> _HOW TO COMPLETE THIS TASK_: Could you transcribe every record below exactly as written, leaving out any pictures?
+++ EXTRACTED ENTRIES +++
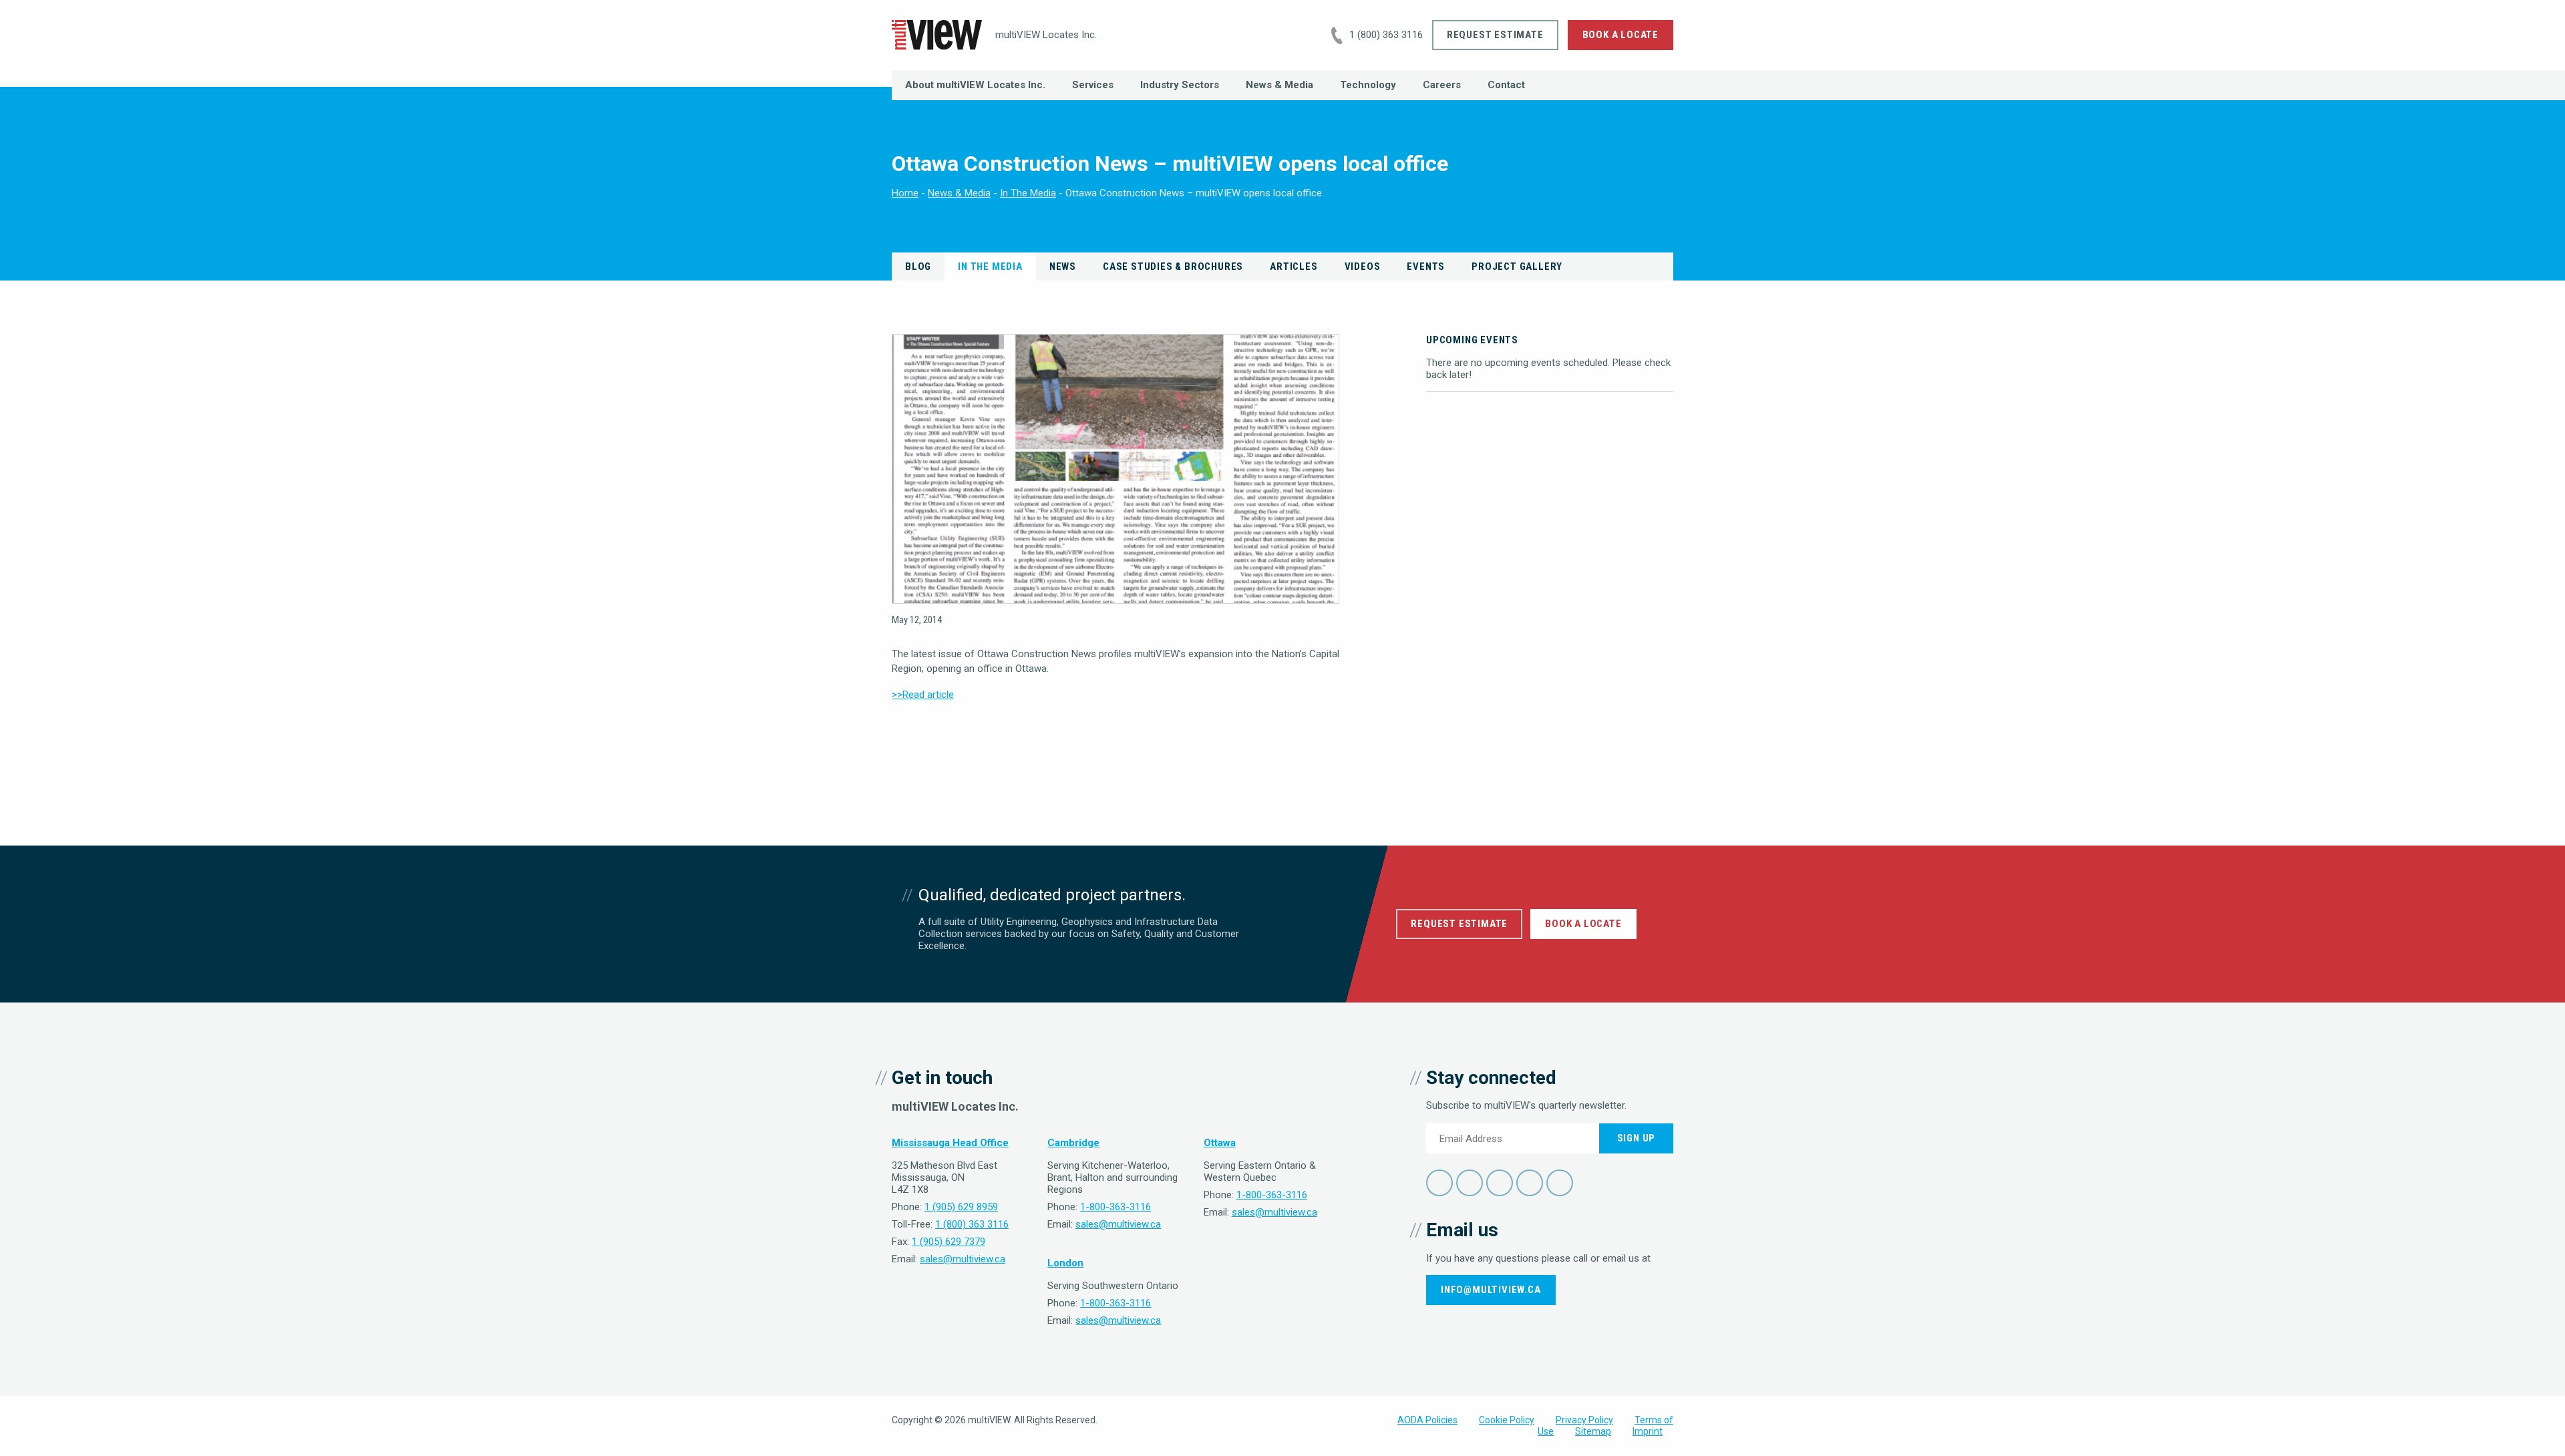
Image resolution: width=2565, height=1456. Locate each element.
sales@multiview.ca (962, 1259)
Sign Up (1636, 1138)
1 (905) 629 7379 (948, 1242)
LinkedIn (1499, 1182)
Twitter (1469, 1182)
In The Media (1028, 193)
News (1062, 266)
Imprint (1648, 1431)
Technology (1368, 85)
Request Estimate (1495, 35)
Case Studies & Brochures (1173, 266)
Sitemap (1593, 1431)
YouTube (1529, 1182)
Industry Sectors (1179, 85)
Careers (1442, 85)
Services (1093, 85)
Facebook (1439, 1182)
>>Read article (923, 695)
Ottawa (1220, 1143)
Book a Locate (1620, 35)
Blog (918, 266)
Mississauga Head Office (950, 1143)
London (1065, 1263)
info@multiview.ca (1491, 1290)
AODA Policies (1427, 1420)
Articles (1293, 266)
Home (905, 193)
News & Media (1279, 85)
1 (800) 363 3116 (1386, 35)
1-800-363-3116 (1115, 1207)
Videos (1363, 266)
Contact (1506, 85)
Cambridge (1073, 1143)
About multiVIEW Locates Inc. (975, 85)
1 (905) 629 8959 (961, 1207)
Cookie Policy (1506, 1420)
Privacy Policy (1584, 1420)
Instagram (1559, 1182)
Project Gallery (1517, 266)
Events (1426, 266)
+++
> _TASK OUTPUT_:
Image resolution: width=2565, height=1456. Locate each element.
sales@multiview.ca (962, 1259)
Sign Up (1636, 1138)
1 (905) 629 7379 (948, 1242)
LinkedIn (1499, 1182)
Twitter (1469, 1182)
In The Media (1028, 193)
News (1062, 266)
Imprint (1648, 1431)
Technology (1368, 85)
Request Estimate (1495, 35)
Case Studies & Brochures (1173, 266)
Sitemap (1593, 1431)
YouTube (1529, 1182)
Industry Sectors (1179, 85)
Careers (1442, 85)
Services (1093, 85)
Facebook (1439, 1182)
>>Read article (923, 695)
Ottawa (1220, 1143)
Book a Locate (1620, 35)
Blog (918, 266)
Mississauga Head Office (950, 1143)
London (1065, 1263)
info@multiview.ca (1491, 1290)
AODA Policies (1427, 1420)
Articles (1293, 266)
Home (905, 193)
News & Media (1279, 85)
1 (800) 363 3116 (1386, 35)
1-800-363-3116 (1115, 1207)
Videos (1363, 266)
Contact (1506, 85)
Cambridge (1073, 1143)
About multiVIEW Locates Inc. (975, 85)
1 (905) 629 8959 (961, 1207)
Cookie Policy (1506, 1420)
Privacy Policy (1584, 1420)
Instagram (1559, 1182)
Project Gallery (1517, 266)
Events (1426, 266)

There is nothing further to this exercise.